Museday Mumblings (Vol. 19): Creativity Doesn’t Care About Your Tools

Museday Mumblings (Vol. 19): Creativity Doesn’t Care About Your Tools

I spend a decent amount of time on message boards and in Facebook groups watching conversations between gear whores desperate to find the “next awesome piece of kit” that will finally let them express themselves as an instrumentalist, and get those ideas out. Of course, it’s utter bullshit.

Creativity has nothing to do with the tools you possess. It’s a bitter mistress. I’ve been over this many times on this blog. I get new gear, and I get NOTHING new out of it. I have all my same shit, and I write/create new stuff. There’s no consistency. And sadly, more often, nothing happens.

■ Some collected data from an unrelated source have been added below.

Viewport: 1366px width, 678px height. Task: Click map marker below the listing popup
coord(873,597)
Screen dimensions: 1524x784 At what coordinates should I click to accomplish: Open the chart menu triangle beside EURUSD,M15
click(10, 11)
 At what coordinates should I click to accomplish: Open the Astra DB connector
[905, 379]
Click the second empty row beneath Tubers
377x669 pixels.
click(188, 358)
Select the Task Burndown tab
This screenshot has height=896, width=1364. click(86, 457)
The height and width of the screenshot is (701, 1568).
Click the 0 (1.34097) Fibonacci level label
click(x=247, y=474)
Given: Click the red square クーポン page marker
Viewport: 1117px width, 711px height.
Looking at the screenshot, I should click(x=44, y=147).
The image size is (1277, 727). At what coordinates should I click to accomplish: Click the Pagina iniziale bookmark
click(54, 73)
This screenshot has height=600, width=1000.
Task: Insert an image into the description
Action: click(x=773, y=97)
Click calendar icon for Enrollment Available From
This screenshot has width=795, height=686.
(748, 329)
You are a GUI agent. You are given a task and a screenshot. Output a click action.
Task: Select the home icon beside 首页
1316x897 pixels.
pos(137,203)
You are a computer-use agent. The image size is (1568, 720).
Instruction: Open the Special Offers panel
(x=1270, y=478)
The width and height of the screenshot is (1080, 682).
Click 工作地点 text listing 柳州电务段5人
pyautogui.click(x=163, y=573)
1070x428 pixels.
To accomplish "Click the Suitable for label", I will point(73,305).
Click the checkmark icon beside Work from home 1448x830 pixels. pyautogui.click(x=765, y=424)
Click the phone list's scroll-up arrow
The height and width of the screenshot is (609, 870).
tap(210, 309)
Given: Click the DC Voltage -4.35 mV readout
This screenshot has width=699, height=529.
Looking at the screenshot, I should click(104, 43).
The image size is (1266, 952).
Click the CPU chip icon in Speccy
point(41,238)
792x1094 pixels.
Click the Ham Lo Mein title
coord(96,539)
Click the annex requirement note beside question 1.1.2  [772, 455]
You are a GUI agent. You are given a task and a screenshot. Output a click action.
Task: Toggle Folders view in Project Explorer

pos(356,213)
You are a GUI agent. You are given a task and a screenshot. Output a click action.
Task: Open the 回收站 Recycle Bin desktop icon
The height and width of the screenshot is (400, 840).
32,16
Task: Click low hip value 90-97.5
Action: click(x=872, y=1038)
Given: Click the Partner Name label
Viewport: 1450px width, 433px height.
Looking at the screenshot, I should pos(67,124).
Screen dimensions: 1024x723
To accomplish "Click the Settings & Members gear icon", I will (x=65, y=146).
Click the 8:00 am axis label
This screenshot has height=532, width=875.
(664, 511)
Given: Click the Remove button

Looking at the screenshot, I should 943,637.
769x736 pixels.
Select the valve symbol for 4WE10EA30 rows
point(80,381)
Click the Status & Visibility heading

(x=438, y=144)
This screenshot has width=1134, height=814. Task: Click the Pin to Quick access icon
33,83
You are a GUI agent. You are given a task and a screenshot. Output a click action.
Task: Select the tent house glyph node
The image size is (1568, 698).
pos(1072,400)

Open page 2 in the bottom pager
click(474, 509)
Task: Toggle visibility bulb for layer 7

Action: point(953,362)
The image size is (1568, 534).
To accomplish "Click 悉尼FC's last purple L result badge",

Right now, I have a pretty nice little setup in my studio. I have a stable of guitars and basses that I find enjoyable to play and that bring out different facets of my personality as an instrumentalist. I have a nice little Alesis electronic drum kit that allows me to pretend I can play drums. It has a USB port that allows me to record the MIDI from the drums so I can change the sounds and fix my mediocre playing. I have a couple of keyboards (one Korg, one Yamaha) with some great sounds that allow me to pretend I can play keyboards. I am an avid and long-time user of modeling gear, which recreates real guitar and bass rigs and all kinds of studio gear so I don’t have to own piles of vintage amps and speaker cabinets. I have a mixer that allows me to record its individual channels as separate tracks so I have complete control of my sound and can record multiple things at once. I have a new computer with great specifications that allows me to run the most modern and amazing Digital Audio Workstations (DAWs) and plug-ins (which are computer versions of those modeling things I was talking about earlier. All of these things are here, plugged in and ready to go. I could be recording music constantly.

But of course, I don’t.

Because I have been in a real creative drought. It started out with some self-editing, and then it just became a pattern of telling myself nothing is good enough. I’ve been trying really hard to allow myself to create without having any opinion about it as I go – instead judging it once I’ve gotten it out. This does work to some extent. But the problem I have now is that so much of what I’ve already done is kind of stuck, wallowing in its mediocrity. I don’t know how to make it better, and since I haven’t been creating new stuff, I have nothing to replace it with.

So to stoke the fires of creativity, I started writing on this blog on a regular basis. I talked about doing more videos like my “Bathroom Schizo” series, but couldn’t work out the details on that. Now that I have some new recording gear, that is DEFINITELY happening soon. I’ll probably start with a new one of those each week, likely starting the first week of October (I’m going to do a big pile of them and release them weekly). I’m trying to do my traditional daily “noodling” and I might start recording little videos of those noodles for Instagram. I feel like if I get in the mode of creating it will finally justify my outlay for all my wonderful equipment over the years. And it will assuage any guilt for doing nothing with the cool things I have to create stuff that someone with a ton of ideas could use to make great things.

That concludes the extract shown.